Charlotte Perkins Gilman
American writer, economist, and lecturer, an early theorist of the feminist movement, who wrote over two hundred short stories and some ten novels. Gilman refused to call herself a "feminist" - her goal as a humanist was to campaign for the cause of women's suffrage. Gilman saw that the domestic environment has become an institution which oppresses women. Her famous story, 'The Yellow Wallpaper' (1892), depicted a depressed woman who slowly descends into madness in her room while her well-meaning husband is often away due to his work at a hospital.
Gilman's best-known work is WOMEN AND ECONOMICS (1898), in which she attacked the old division of social roles. According to Gilman, male aggressiveness and maternal roles of women are artificial and not necessary for survival any more. "There is no female mind. The brain is not an organ of sex. As well speak of a female liver." (from Woman and Economics, 1898) Only economic independence could bring true freedom for women and make them equal partners to their husbands. In CONCERNING CHILDREN (1900) Gilman advocated professional child-care.
by Charlotte Perkins Stetson Gilman 1860-1935
A Not Unnatural Enterprise
This is written from memory, unfortunately. If I could have brought with me the material I so carefully prepared, this would be a very different story. Whole books full of notes, carefully copied records, firsthand descriptions, and the pictures--that's the worst loss. We had some bird's-eyes of the cities and parks; a lot of lovely views of streets, of buildings, outside and in, and some of those gorgeous gardens, and, most important of all, of the women themselves.

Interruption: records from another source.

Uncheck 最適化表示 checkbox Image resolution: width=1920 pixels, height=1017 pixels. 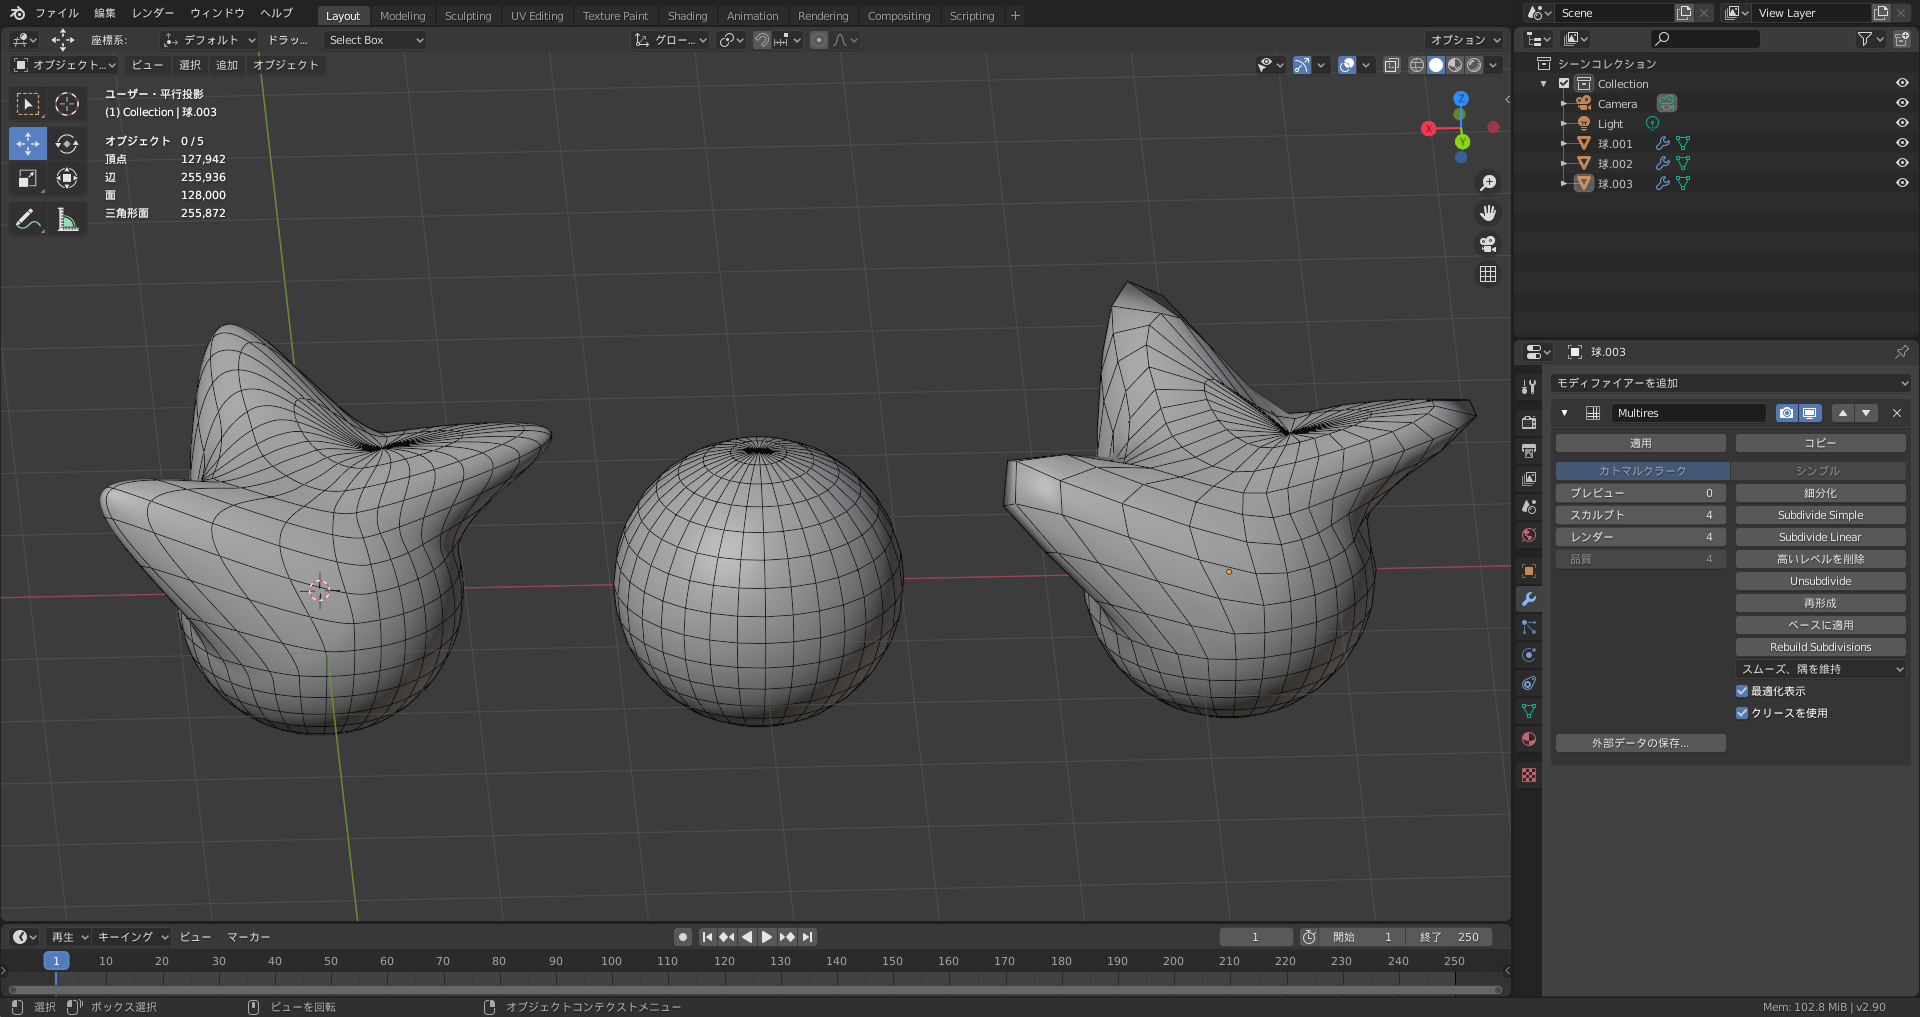1742,691
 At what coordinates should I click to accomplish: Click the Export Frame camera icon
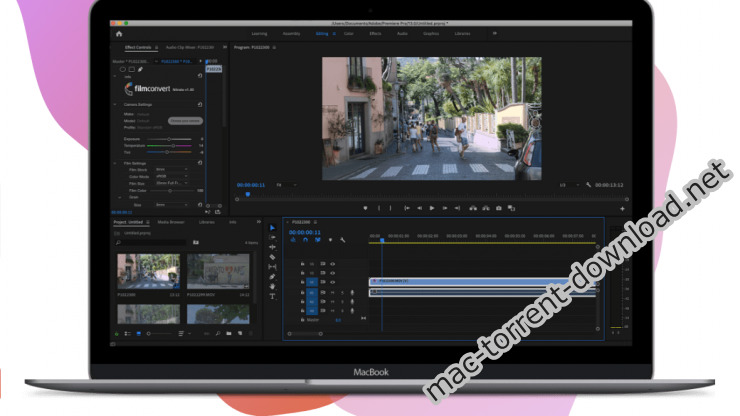[498, 208]
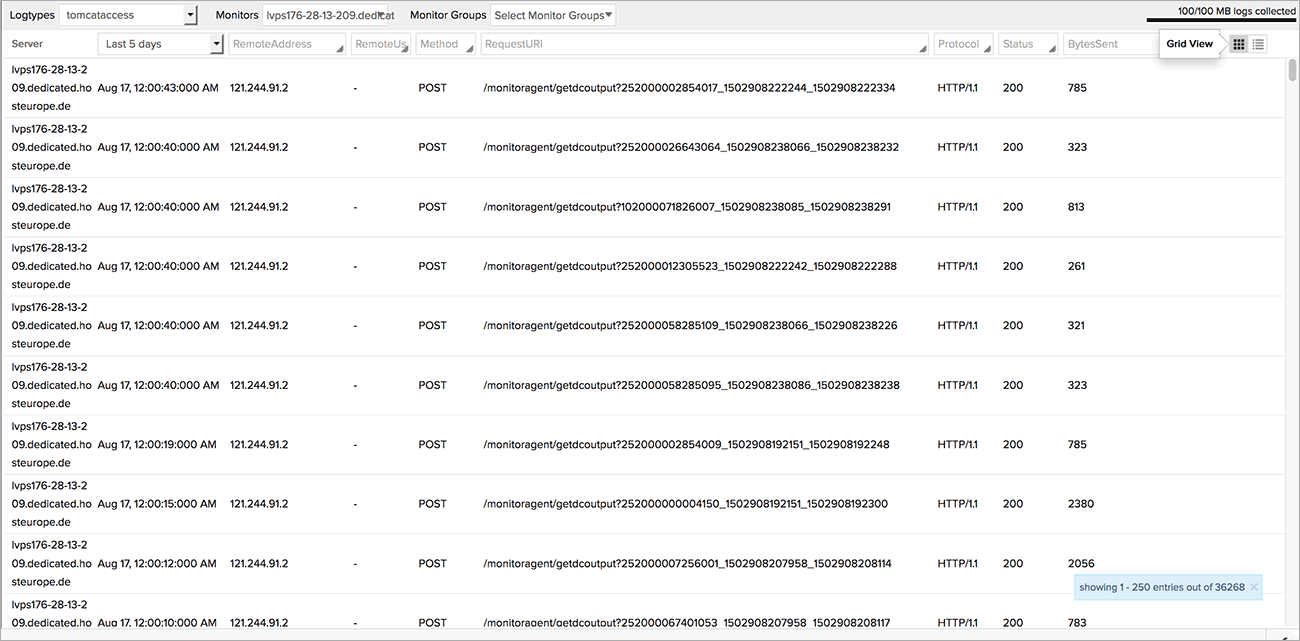Click the RemoteUser filter field
The height and width of the screenshot is (641, 1300).
pos(380,44)
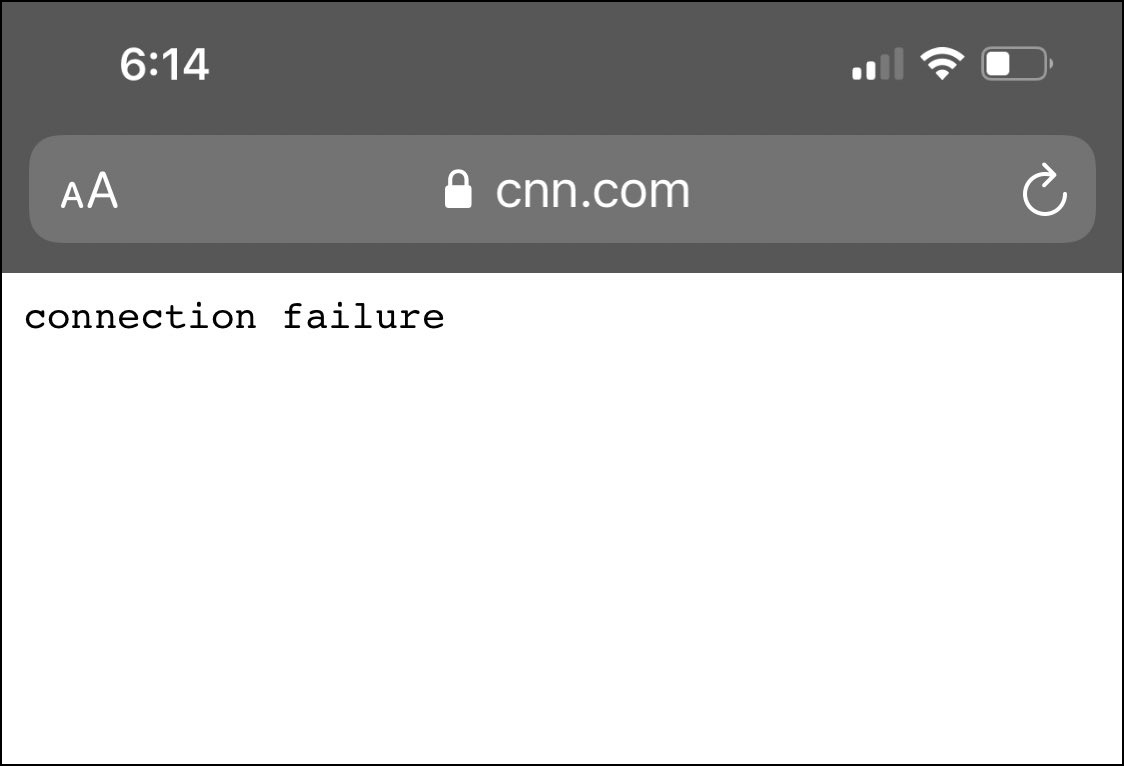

Nobody will ever believe how they looked. Descriptions aren't any good when it comes to women, and I never was good at descriptions anyhow. But it's got to be done somehow; the rest of the world needs to know about that country.
I haven't said where it was for fear some self-appointed missionaries, or traders, or land-greedy expansionists, will take it upon themselves to push in. They will not be wanted, I can tell them that, and will fare worse than we did if they do find it.
It began this way. There were three of us, classmates and friends--Terry O. Nicholson (we used to call him the Old Nick, with good reason), Jeff Margrave, and I, Vandyck Jennings.
We had known each other years and years, and in spite of our differences we had a good deal in common. All of us were interested in science.
Terry was rich enough to do as he pleased. His great aim was exploration. He used to make all kinds of a row because there was nothing left to explore now, only patchwork and filling in, he said. He filled in well enough--he had a lot of talents--great on mechanics and electricity. Had all kinds of boats and motorcars, and was one of the best of our airmen.
We never could have done the thing at all without Terry.